I sighed in frustration, but I kept walking. I really didn’t want to be late.

I felt paranoid all day, as people coming into the store kept sneaking curious glances at me.

It made me feel anxious, and when I left for the day I almost jumped out of my skin when Seth pushed himself away from the wall he had been leaning against. My heart thumped furiously in my chest.

“Are you all right?” Seth asked, concern clear in his voice.

“Yes, you just caught me off guard. I’m feeling a little anxious. Ever since this morning I haven’t been able to shake the feeling that people have been watching me. I know it sounds stupid…”

I trailed off as I noticed how angry he looked.

“What’s wrong?” I asked hesitantly.

“People need to mind their own damn business,” he replied with an angry tremor in his voice.

“What’s that supposed to mean?”

“Damn it all to hell,” Seth snapped as he raked his hand through his hair, making pieces stick out in odd places.
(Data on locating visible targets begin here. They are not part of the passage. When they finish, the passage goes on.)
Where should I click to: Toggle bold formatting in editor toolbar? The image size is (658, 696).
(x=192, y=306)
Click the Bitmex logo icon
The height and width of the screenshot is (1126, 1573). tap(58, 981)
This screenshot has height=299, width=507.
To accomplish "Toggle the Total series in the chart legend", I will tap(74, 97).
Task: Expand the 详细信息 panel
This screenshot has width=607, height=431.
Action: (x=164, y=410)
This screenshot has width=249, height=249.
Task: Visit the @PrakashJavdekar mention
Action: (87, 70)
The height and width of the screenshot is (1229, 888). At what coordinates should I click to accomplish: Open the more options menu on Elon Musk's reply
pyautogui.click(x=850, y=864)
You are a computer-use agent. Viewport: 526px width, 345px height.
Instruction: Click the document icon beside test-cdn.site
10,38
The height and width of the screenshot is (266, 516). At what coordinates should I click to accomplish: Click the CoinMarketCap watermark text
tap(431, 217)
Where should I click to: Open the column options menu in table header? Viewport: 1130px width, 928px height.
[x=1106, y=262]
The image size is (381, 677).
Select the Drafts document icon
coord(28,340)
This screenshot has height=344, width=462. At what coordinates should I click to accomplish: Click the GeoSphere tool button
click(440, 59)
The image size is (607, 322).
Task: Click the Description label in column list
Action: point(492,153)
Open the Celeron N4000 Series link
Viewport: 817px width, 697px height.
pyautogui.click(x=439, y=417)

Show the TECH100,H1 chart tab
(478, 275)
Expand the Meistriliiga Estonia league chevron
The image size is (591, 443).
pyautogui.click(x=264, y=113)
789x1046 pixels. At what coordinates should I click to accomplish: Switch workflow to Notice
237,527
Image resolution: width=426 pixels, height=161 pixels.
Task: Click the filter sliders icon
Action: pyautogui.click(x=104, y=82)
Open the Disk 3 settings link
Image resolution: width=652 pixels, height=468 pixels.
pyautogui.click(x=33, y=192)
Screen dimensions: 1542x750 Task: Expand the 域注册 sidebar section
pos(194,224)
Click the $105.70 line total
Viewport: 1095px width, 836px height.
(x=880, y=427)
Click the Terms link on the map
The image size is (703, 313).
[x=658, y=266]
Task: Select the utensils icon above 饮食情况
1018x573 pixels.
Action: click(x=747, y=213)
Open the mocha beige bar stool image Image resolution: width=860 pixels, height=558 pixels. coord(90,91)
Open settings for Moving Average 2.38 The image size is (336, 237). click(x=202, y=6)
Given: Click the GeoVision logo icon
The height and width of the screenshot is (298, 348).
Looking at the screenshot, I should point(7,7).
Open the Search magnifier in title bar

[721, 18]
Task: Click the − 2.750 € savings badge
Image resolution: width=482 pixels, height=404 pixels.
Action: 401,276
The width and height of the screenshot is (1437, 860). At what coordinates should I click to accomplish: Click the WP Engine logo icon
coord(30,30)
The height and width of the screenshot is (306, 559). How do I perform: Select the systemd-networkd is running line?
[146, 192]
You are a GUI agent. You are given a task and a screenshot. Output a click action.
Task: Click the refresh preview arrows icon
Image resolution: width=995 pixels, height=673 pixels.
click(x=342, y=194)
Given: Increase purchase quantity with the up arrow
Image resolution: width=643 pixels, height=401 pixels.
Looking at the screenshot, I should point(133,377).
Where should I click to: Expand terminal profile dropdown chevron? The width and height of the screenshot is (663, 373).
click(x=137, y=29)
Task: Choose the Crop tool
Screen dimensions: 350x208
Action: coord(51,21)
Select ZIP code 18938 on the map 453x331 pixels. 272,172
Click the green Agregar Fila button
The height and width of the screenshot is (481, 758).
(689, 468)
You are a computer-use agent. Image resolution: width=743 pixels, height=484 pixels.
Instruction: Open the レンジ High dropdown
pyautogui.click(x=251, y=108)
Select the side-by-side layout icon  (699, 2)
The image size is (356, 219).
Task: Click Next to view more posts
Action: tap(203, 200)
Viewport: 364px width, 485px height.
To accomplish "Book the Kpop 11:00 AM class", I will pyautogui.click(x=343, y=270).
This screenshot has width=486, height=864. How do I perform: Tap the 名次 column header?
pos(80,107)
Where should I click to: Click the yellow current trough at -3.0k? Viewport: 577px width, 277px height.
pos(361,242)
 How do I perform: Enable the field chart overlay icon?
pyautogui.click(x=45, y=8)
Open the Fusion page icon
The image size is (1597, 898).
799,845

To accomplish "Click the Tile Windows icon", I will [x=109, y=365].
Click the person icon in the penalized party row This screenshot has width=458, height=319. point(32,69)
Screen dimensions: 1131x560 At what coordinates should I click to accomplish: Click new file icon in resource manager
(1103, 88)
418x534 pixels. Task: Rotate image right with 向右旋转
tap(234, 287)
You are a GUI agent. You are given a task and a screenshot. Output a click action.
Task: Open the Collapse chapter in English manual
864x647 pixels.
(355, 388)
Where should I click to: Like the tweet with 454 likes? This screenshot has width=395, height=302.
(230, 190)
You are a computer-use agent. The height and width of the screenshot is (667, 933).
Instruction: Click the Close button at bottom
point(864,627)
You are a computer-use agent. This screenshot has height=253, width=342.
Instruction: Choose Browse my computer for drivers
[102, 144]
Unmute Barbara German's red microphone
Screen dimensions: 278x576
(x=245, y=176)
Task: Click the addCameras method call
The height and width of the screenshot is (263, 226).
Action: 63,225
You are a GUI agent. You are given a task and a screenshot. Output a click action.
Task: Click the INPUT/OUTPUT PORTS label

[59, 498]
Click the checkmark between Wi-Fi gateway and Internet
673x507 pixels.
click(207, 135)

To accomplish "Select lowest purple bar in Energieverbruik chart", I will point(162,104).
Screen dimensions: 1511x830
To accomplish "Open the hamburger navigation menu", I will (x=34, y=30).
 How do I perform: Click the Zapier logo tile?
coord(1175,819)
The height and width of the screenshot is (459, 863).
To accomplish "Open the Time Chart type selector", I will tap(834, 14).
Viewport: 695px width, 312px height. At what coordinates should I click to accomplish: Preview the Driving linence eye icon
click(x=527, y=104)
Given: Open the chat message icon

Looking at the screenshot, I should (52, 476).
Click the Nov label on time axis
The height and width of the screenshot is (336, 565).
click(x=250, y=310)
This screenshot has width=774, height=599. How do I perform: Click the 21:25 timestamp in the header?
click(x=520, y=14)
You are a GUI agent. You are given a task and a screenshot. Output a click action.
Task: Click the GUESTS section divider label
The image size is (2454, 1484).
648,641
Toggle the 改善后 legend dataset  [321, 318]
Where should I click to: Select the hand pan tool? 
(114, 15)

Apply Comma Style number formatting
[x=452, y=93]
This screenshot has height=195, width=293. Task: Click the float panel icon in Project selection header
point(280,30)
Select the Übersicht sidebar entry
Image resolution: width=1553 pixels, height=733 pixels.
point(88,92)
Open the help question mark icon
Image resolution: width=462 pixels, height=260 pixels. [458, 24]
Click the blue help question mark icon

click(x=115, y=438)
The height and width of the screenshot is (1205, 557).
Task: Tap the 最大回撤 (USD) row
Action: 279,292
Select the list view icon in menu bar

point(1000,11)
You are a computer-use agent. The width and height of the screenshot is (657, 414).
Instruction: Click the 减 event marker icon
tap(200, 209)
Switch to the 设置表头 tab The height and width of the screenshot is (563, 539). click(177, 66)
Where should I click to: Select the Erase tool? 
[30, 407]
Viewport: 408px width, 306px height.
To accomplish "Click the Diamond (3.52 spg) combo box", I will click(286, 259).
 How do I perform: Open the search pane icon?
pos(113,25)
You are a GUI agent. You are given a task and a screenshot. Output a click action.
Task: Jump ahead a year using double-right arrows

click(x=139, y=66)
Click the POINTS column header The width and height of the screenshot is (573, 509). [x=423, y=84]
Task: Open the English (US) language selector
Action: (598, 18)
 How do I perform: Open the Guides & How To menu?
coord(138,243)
“I had hoped to do this differently, to give you more time, but they’ve given me no choice. If they’re following you around now, then I don’t see how I can keep putting this off.”

I waited for him to explain further.

“We have something we need to discuss. Would you mind very much if I brought you to my place?”

Eager to finally learn what Seth was keeping from me, I quickly agreed.

“My car is just around the corner, come on,” he said, grabbing hold of my elbow. He was walking so fast I almost had to jog to keep up.

When we rounded the corner a shiny black Jeep with dark, tinted windows and giant wheels was standing there waiting for us.

Seth pulled the keys out of his pocket and pressed a button to unlock the doors before he opened the one on the passenger side for me.

I quickly got in, and before I knew it we were speeding through town on our way to Seth’s house.